The struggle between landlords and tenants regarding capital costs is not a new one. Commercial leases address this issue in a variety of ways. A very recent decision of the Ontario Superior Court of Justice in RioCan Holdings Inc. v. Metro Ontario Real Estate Limited  ONSC 1819 provides an in-depth analysis of language in a retail shopping centre lease that excluded from additional rent charges “expenditures which by accepted accounting practice are of a capital nature . . .”
The facts of the case are straightforward. In 2002, RioCan (the landlord) rehabilitated the parking lot pavement of a shopping mall in Windsor, Ontario. Rehabilitation is a process that involves pulverizing the asphalt and some of the granular base, compacting the pulverized asphalt and granular base and adding a layer of hot asphalt mix on top. The total cost was $431,000 which RioCan (although not required to do so under the terms of the lease) amortized over twenty years. Metro’s monthly instalment of this cost was $858 which it paid initially until it reviewed the matter in 2007/2008. At that time, Metro disputed this cost, refused to make any further payments with respect to this cost and set-off the monthly instalments already paid from its future rent instalments. The lease does not define what is meant by “accepted accounting practice”.

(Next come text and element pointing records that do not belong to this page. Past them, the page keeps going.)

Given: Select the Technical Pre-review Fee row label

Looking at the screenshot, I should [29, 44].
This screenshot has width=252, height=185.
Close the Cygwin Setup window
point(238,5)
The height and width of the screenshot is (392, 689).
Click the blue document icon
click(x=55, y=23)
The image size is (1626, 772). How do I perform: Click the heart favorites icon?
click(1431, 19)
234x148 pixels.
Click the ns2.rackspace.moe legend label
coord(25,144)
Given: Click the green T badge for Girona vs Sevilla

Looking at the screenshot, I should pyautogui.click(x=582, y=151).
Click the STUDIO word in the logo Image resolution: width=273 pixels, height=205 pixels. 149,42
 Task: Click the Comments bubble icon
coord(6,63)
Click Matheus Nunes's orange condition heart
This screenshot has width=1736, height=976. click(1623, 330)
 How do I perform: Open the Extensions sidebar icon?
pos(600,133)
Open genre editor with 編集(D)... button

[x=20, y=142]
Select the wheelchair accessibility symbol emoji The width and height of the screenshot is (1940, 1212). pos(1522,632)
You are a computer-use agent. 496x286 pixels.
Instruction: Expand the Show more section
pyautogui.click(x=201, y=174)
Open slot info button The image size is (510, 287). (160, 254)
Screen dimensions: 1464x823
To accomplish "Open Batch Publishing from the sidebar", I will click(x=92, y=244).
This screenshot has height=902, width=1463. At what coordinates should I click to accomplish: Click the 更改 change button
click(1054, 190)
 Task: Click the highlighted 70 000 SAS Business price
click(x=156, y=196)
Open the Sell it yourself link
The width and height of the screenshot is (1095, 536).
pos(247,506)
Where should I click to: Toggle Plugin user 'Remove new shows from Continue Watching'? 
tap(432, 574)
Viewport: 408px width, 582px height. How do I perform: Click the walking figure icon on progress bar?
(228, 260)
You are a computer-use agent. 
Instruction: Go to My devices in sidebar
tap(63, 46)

RioCan argued that this should include not only GAAP but also tax accounting practices. It argued that “for there to be a finding that the new asphalt layer was capital in nature, there must be a future economic benefit to RioCan by way of increased rental income…” The repaving of the parking lot did not result in any increased rent to RioCan. It did not receive any direct revenues with respect to the parking lot. Metro, on the other hand, successfully contended that it is not necessary to “engage in an exercise of trying to match particular revenues with the improved asset.” The extension of the parking lot’s life and the significant reduction in on-going operating costs were more than sufficient for the repaving of the parking lot to be treated as a capital cost. The fact that RioCan amortized the cost over twenty years suggests, by itself, that the cost is a capital one.
The court dismissed RioCan’s application and ruled in favour of Metro. The rehabilitation of the parking lot was a capital expenditure and therefore, under the terms of the lease, could not be included as an additional rent charge. RioCan was caught in a difficult situation. It could not simply continue to patch and repair the parking lot each year as it had done before 2002 and charge the full cost to its tenants in the year they were incurred. At some point, however, patching and repairing becomes ineffective and a rehabilitation strategy must be adopted. By addressing the parking lot issue in a comprehensive and cost effective manner, RioCan was acting in a commercially responsible manner. Unfortunately, this is not relevant when interpreting the lease. As a matter of fact, the decision indicated quite clearly that “it would be odd for the internal accounting policies or decisions of the landlord to be a relevant consideration. Otherwise the tenant’s rights may change if the lease is assigned to a different landlord that had different internal accounting policies.” It should come as no surprise, therefore, that it is the lease that governs regardless of the landlords’ cost efficiencies or best practices.
What lessons can landlords learn from this decision other than to include capital expenditures in the definition of operating costs? If there is tenant resistance to broadly worded capital expenditure provisions, the capital expenditure could be limited to those capital expenditures intended to reduce operating costs. Set out the specific accounting standard to follow. GAAP may not always be appropriate. Include a provision to preclude tenants from objecting after the expiry of a certain period.
Counsel for RioCan has indicated that this case will be appealed. Stay tuned.
In our Leasing Times article entitled Capital Cost Struggles (June 1, 2012), we advised that the landlord had appealed the Ontario Superior Court of Justice decision in RioCan Holdings Inc. v. Metro Ontario Real Estate Limited 2012 ONSC 1819. The Ontario Court of Appeal dismissed the appeal with costs to the tenant stating in its reasons that it was “not inclined to interfere with the application judge’s analysis or conclusion. Neither the words ‘repair’ nor ‘capital’ are defined in the lease. In that context, the application judge engaged in a careful and comprehensive review of all of the relevant factual circumstances surrounding this major project. His ultimate conclusions, including that the work significantly extended the life of the parking lot and significantly reduced the operating costs associated with parking lot, were entirely open to him. Importantly, even if these conclusions constitute a finding of mixed fact and law, they fall at the far end of the fact spectrum and deserve, therefore, substantial deference.”